Una foto di Evgenyi mostra mamma e papà in attesa di sapere. Lui è in ginocchio, come a chiedere scusa per non essere stato capace di proteggere il bimbo. Lei è risucchiata dal suo dolore, sente la mano di lui, ma è troppo lontana, persa. Kirill non ce l’ha fatta. Il medico ha tentato quel che poteva, con quel poco che è rimasto nell’ospedale. Il sangue del bimbo era tutto nella maglietta della mamma e nella coperta che aveva in mano il papà. Ma al giornalista dell’Ap ha ripetuto la frase che aveva gridato pochi giorni fa quando gli era morta tra le mani una bambina di 6 anni, un’altra vittima innocente di Mariupol. Anche in quel caso c’erano la mamma e il papà disperati, anche in quel caso c’era il dolore contro natura di veder morire il proprio figlio.

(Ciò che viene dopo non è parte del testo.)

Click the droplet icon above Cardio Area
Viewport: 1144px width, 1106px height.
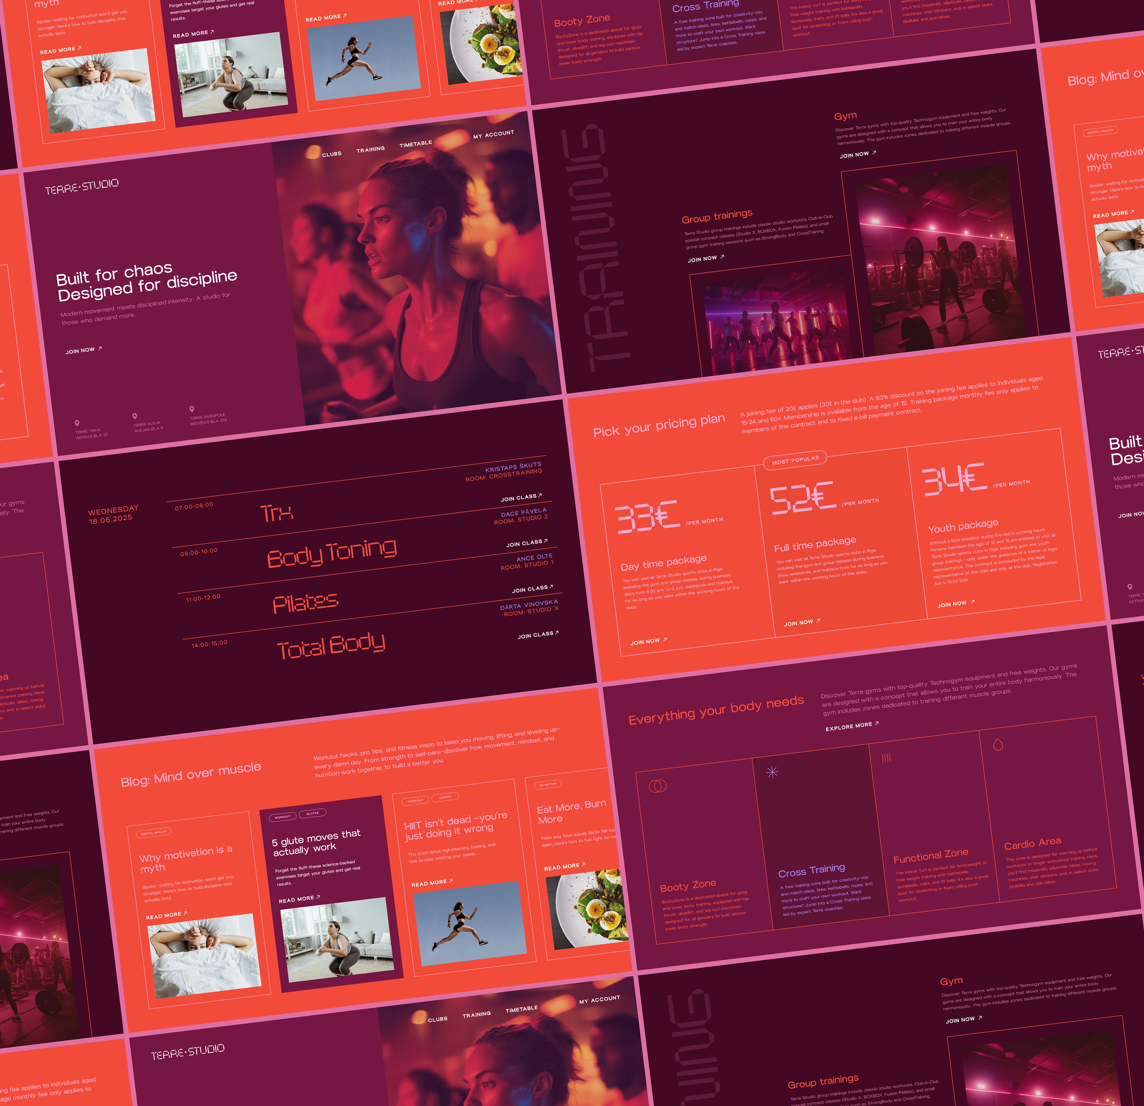998,745
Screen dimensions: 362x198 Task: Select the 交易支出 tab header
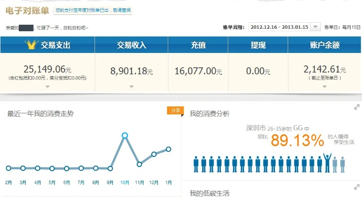(47, 46)
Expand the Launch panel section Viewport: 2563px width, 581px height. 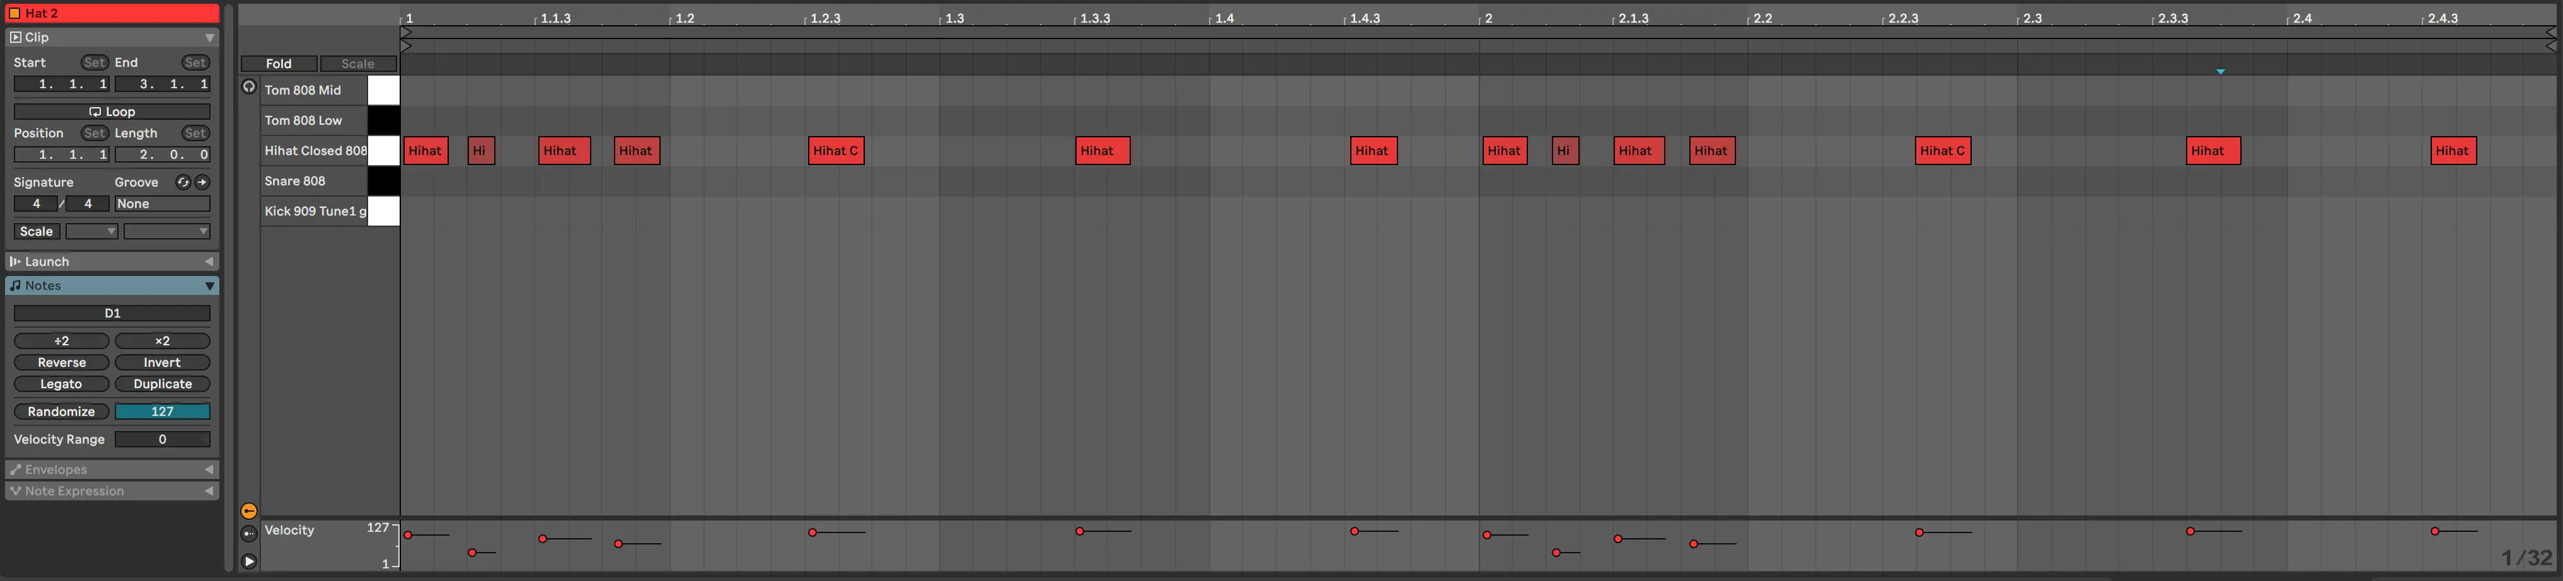[x=209, y=262]
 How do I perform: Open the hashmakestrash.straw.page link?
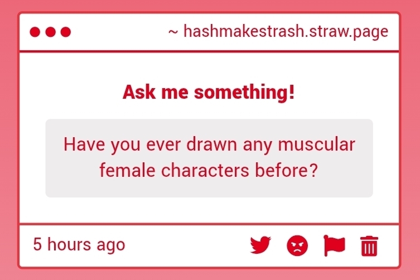point(285,32)
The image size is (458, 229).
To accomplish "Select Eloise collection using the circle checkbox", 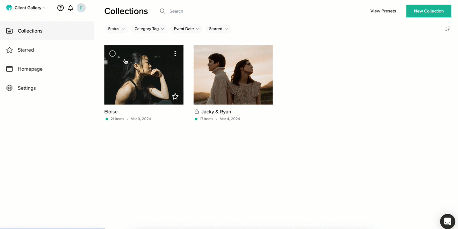I will (x=112, y=53).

Kirill è stato portato a braccio dai genitori. Non c’era più ambulanza a Mariupol per lui. La piccola senza nome, invece, è stata colpita nei primi giorni di assedio. Il medico le è andato incontro, sulla lettiga, tentando un massaggio cardiaco. Tutt’e due le volte il dottore ha fallito. Ma non solo lui. Tutto il mondo degli adulti ha fallito. Quel medico col camice sporco, tutt’e due le occasioni della sua e della nostra vergogna, ha gridato: “Fallo vedere a Putin, fai vedere a Putin questi occhi”.
Il fotografo autista Evgenyi è tornato nel suo rifugio schivando le bombe e strisciando contro i muri. E poi ha mandato nel mondo quella scena di tragedia, perché anche noi si possa grattare un poco della nostra crosta di indifferenza.